To capture the concept, he decided he would create a piece of “everlasting” music that would outlive every single person on Earth. So he got to work figuring out how to overlap pieces of music produced by 234 Tibetan singing bowls. The end result: a clever masterpiece he called “Longplayer.”
“If you imagine taking six copies of the same record and playing them on six different turntables, you spin them at six different speeds,” he explained. “You’re moving through the material at different points on each one, and in that way, you have a relationship that never resolves, never comes back into phase, until exactly after 1,000 years.”
He selected Tibetan singing bowls because of their complex tones and pleasant, soothing melodies. The instruments are traditional meditation tools that date back to 550 B.C. They’re used not only to meditate but also to reduce stress and encourage holistic healing and balance, something people will still need hundreds of years from now.
“Longplayer” began at midnight on December 31, 1999 and will continue uninterrupted until it restarts in 2999.
Since the song’s creator and current stewards won’t be around for 1,000 years, a trust was established to keep “Longplayer” going. Trustees will continue to be individuals who are dedicated to maintaining and researching eternal songs. As the trust states, “If you can hear it now, you are sharing an experience with listeners who will not draw their first breath for more than 950 years.”

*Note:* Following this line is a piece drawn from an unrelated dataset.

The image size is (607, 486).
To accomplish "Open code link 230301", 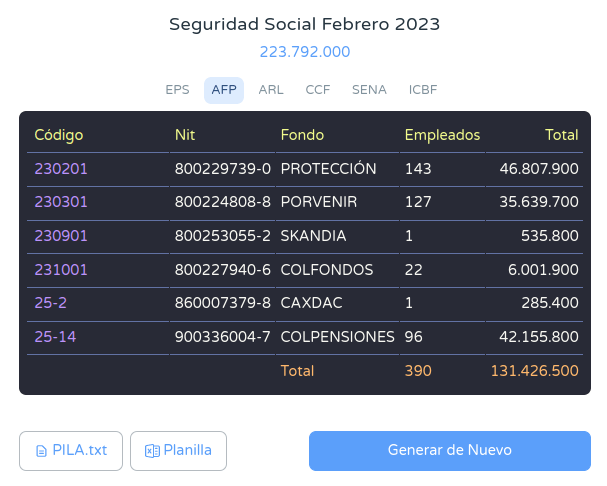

The trust accepts donations to support the running cost of about $125 per day. You can even sponsor a bowl and have your word of choice engraved onto it, or you can “buy time” by selecting a day and composing the music that will play during those 24 hours.
It’s hard for us to comprehend what life might be like in 1,000 years, but “Longplayer” inspires us to open our minds to the infinite possibilities. This project so perfectly demonstrates the uniting nature of music and the immensity of time and space.